George Carlin was all about the Sixties holy trinity: sex and drugs and rock’n’roll. Here’s sex: “If God had intended us not to masturbate, he would have made our arms shorter.”

In the 1990s he narrated many episodes of the “Thomas the Tank Engine” TV series. This came up when Melanie Martinez was fired from a children’s TV show, because she had appeared in some satirical short films making fun of things which, according to her network, shouldn’t be made fun of. Not only that, the network went back and excised Martinez from all the previous shows, so she will not be appearing in “encore performances.”

Blogger Edward Champion mentioned that firing, and started a discussion that included many mentions of the fact that George Carlin, revealer of the 7 dirty words not allowed on network TV, is one of the voices of Thomas the Tank Engine.
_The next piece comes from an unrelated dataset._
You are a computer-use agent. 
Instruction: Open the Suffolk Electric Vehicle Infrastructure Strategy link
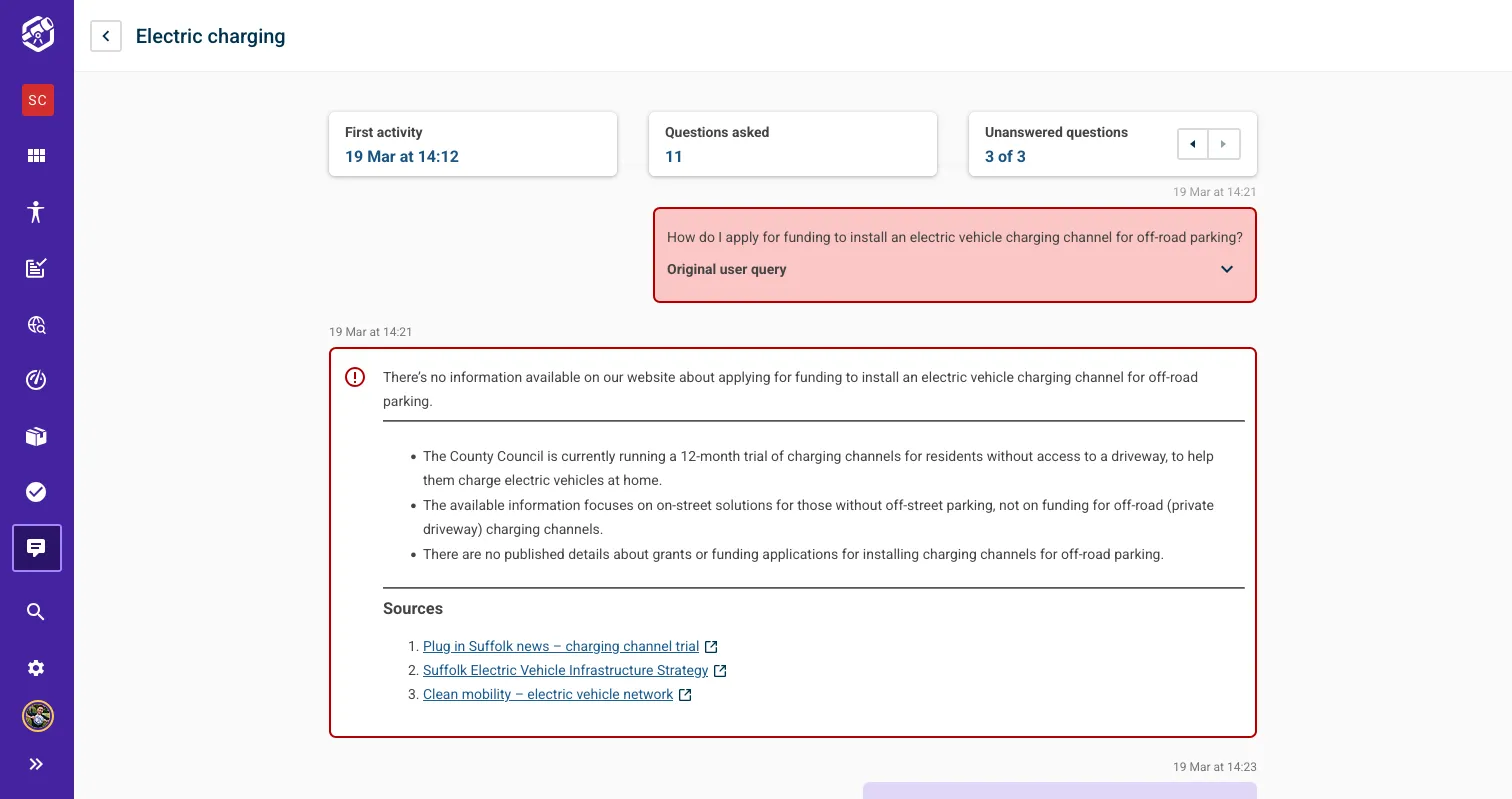(566, 670)
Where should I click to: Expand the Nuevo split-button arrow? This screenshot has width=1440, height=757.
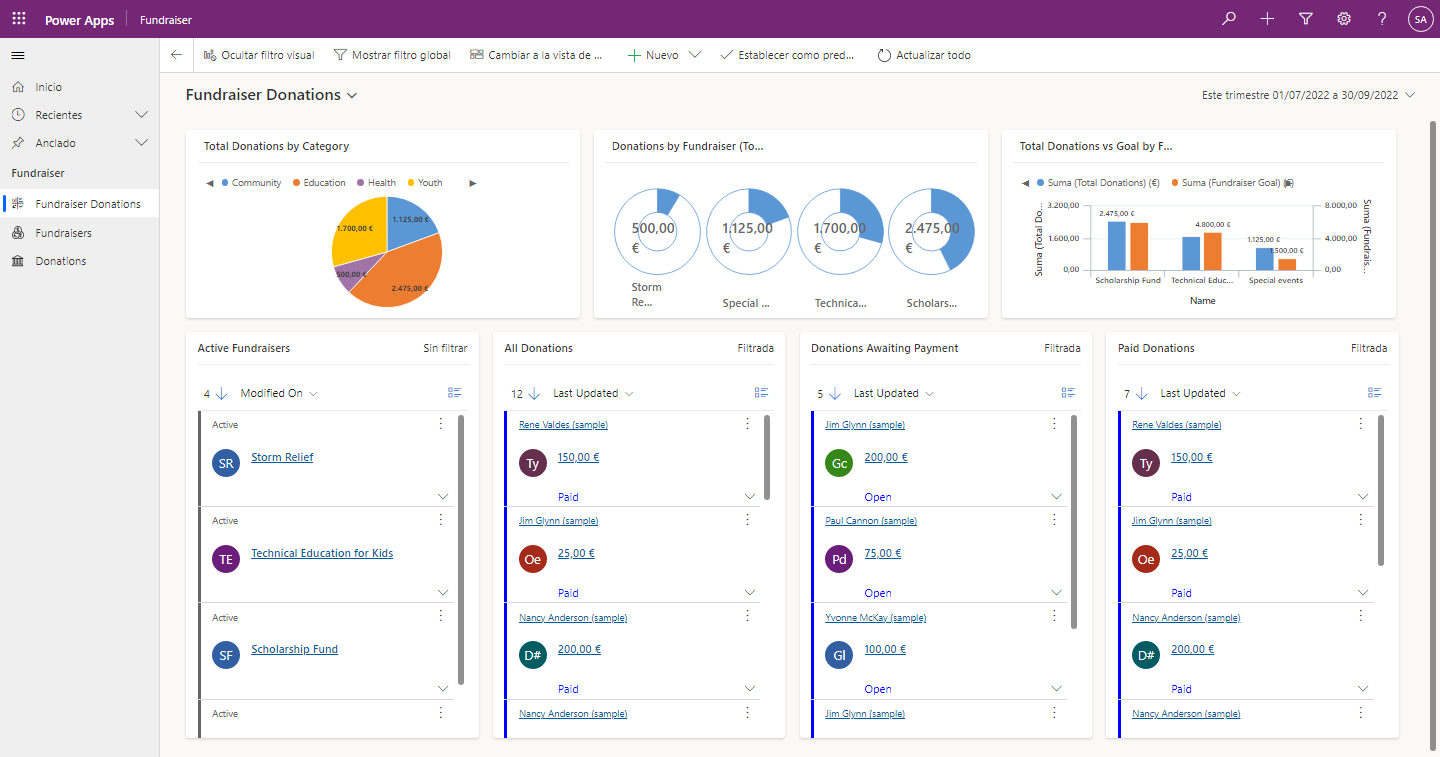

Tony Hendra once explained the National Lampoon humor standard: “…it had to be about something that mattered, a funny statement on a vital issue, a small but painful bullet in the posterior of an odious power structure. Most important – something that might make the powerless laugh at what they weren’t supposed to.” Exactly.

“Humor is what you wish in your secret heart were not funny, but it is, and you must laugh.” The poet Langston Hughes said that, and he also said, “Humor is your unconscious therapy.”

One of George Carlin’s old stand-up routines includes a bit where he explains his job, which is thinking up goofy shit. We, the audience, are too busy all week to do it ourselves; we’re on the run, making a living and taking the kids to soccer practice. So he thinks up the goofy shit and reports back to us on the weekend. But Carlin did more than that, just like Bruce and Pryor and my new comedy hero, Craig Ferguson. What these guys do is, they teach us to see the goofy shit, too. They help open up little windows in our minds.

Kingsley Amis once said, “The rewards for being sane may not be very many, but knowing what’s funny is one of them.” The two things work together. Being sane helps us see what’s funny, and seeing what’s funny helps to keep us sane. I’m pretty sure it was Carlin who came up with this idea for the working stiff: instead of calling in sick, call in well!

The job of a comedian is very important. There’s more to it than pointing out what’s ridiculous about the government and the other institutions that run our lives. He helps us see our own pretensions, superstitions, and other varieties of human foolishness; in other words, our own bullshit. It’s more fun and memorable than going to a psychiatrist, it’s cheaper, and probably works just as well. But it gets even better. Here’s what Tom Robbins says: “A sense of humor, properly developed, is superior to any religion so far devised.”

Speaking of which, here’s a humorous observation:

“On your birthday people usually say ‘Happy Birthday,’ when actually the day of your birth was the birth of your suffering. But nobody says, ‘Happy Birth-of-Suffering Day!'”

Did George Carlin say that? No, the Dalai Lama did – but the line is pure Carlin.